Whitespace Collapse Overwhelms Context | Generated by AI
Here’s what the 613-token context produced. Let me break down just the continuation (after the prompt ends):
Sample 1:
free(classroom[i]->name);
data(s, &n, &n,->n1);
Then ~250 chars of pure whitespace.
Sample 2:
free(classroom[i]->name);
if(p->size() == 1)
Then ~250 chars of pure whitespace.
Sample 3:
free(classroom[i]->name);
= 1;
m[i - i] + 1] + 1_t;
Then ~200 chars of pure whitespace.
What’s happening
The good news still holds. With 613 tokens of context, the model produces actual C/C++ tokens — data(s, &n, &n,->n1), if(p->size() == 1), m[i - i] + 1] — these are syntactically plausible fragments. It even tries to stay in the right register: after a free() call inside a loop, it generates more C statements. That’s context conditioning working.
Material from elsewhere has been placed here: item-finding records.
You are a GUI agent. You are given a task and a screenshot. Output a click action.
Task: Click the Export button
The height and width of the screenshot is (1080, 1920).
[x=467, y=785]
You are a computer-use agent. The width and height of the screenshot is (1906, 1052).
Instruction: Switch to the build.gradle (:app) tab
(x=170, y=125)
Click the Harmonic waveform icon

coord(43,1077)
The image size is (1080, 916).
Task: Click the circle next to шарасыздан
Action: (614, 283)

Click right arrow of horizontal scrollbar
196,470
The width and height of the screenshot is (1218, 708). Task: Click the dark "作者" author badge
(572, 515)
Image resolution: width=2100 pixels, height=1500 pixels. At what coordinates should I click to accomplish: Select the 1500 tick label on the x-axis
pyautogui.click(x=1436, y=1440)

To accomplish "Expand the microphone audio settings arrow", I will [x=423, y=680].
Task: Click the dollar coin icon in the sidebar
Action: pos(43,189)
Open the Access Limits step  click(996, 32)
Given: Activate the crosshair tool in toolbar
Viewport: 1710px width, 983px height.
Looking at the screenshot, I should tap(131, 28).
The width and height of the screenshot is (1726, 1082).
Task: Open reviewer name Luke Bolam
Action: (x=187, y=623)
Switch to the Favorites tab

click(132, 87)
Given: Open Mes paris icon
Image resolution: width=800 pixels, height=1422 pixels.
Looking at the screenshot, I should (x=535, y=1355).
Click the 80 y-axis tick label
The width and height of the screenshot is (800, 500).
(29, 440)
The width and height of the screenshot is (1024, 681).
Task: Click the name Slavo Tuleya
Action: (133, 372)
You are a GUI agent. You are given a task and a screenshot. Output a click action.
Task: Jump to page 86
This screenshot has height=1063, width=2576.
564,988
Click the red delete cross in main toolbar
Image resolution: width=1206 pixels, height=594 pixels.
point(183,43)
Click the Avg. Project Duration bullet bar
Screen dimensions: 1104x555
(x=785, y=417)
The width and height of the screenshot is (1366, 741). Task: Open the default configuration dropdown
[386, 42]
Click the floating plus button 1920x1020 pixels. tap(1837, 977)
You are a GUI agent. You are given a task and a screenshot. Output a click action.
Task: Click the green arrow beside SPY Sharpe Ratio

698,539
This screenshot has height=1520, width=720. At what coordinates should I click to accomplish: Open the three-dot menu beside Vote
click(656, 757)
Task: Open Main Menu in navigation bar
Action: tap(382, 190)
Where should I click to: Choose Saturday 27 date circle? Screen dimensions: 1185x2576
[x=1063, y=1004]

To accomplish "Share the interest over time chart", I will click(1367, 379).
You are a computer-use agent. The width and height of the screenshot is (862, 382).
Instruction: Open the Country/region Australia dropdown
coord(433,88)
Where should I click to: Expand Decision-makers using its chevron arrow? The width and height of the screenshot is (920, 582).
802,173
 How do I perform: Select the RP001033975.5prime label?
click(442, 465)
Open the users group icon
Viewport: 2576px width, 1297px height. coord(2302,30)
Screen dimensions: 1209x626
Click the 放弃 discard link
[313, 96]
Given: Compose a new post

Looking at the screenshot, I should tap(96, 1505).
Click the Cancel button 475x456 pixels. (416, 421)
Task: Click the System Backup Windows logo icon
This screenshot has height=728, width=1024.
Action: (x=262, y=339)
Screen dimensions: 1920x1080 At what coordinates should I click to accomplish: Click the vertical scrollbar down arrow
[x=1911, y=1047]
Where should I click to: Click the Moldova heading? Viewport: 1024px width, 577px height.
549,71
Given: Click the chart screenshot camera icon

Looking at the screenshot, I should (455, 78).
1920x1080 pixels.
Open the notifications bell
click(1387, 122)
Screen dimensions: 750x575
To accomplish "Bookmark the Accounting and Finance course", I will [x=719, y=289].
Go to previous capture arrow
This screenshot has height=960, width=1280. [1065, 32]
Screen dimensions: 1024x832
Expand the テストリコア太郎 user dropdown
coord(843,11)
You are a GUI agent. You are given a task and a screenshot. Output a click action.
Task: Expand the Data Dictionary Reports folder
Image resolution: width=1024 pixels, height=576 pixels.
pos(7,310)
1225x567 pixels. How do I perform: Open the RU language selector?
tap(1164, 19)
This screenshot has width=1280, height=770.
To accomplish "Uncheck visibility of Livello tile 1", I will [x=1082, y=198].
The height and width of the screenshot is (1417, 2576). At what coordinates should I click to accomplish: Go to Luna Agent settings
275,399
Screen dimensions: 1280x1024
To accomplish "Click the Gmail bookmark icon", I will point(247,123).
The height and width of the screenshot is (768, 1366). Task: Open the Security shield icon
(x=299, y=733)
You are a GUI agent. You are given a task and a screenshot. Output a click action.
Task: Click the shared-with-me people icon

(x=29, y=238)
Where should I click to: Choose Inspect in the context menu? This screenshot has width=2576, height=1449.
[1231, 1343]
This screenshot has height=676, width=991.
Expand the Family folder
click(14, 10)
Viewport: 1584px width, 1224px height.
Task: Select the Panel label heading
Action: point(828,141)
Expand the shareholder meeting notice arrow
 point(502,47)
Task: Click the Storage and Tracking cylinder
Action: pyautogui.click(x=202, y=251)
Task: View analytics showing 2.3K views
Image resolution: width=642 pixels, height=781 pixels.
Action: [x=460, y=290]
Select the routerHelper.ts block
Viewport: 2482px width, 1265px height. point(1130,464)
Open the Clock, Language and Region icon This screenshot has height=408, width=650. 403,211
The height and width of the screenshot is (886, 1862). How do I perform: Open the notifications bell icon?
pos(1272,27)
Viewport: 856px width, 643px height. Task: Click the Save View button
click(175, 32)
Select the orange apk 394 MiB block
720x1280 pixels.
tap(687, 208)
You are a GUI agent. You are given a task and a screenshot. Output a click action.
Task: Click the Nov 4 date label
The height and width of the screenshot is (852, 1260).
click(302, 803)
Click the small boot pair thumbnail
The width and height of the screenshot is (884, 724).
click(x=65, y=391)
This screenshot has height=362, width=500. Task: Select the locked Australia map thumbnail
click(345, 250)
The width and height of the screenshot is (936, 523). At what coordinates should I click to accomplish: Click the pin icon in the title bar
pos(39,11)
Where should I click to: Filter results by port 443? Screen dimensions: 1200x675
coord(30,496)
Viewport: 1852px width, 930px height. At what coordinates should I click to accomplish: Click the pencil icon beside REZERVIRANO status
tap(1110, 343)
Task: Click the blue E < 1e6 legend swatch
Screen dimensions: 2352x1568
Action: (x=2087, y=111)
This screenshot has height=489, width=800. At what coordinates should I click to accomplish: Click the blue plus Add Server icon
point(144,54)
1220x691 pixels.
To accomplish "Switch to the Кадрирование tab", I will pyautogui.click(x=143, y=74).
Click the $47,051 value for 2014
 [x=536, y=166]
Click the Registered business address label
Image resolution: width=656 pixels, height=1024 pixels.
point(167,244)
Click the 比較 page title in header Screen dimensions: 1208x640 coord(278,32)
But three clear problems remain visible:
-
It can’t complete the trivially obvious next line. The prompt ends at
free(classroom[i]->name);— any human would writefree(classroom[i]); }next. The model can’t. It generates something syntactically adjacent but semantically wrong (data(s, &n, &n,->n1)). This is the 124M + PPL 32 symptom: it has enough local statistics to produce a C statement, but not enough to produce the right C statement. -
It collapses to whitespace after ~10 tokens of continuation. All three samples generate a single line of pseudo-C, then pad with 200+ whitespace characters. This is the model’s whitespace prior reasserting itself. It has enough context to “start” a continuation, but after 10 tokens the context signal fades and it falls back to the dominant pattern in the training data: whitespace and indentation. This is directly from the data quality problem — github-code has massive whitespace runs (license headers, blank lines, indentation), and the model’s strongest prior is “when uncertain, emit whitespace.”
-
The
_-soup is milder now but still present._tin sample 3,->n1in sample 1. These are BPE-shredded identifier fragments. Less dominant than with a 3-token context, but still visible.
Diagnosis update
The 613-token test confirms the earlier answer’s diagnosis, with one refinement:
- “Living, undertrained, badly-tokenized” — confirmed. The model is clearly conditioning on context (C tokens after C prompt, not
<div>tags), but can’t sustain it. - The whitespace collapse is worse than the earlier answer suggested. Even with 613 tokens of context, the model generates ~10 tokens of pseudo-code and then falls into a whitespace hole. This means the whitespace problem is NOT just a short-context artifact — it’s a data distribution problem that persists at any context length. The model has learned “whitespace is the most common thing to emit” and it can’t escape that prior even with rich context. This makes the data cleaning lever even more important than the earlier answer ranked it.
Revised priority ranking
| Rank | Lever | Why |
|---|---|---|
| 1 | Data cleanup | The whitespace collapse at 613 tokens proves data quality is the #1 problem. Whitespace-heavy training data → whitespace-prior model. |
| 2 | Tokenizer | Still matters — _t, ->n1 are BPE artifacts. But less critical than the data problem. |
| 3 | Train longer | Only useful after #1 and #2 are fixed. |
One more thing to try
Run with temperature=0.0 (greedy) on this same prompt. If greedy also collapses to whitespace after 10 tokens, it’s definitely the data/weights problem (the model assigns highest probability to whitespace). If greedy produces a full function, then it’s a sampling problem and the weights are better than they look.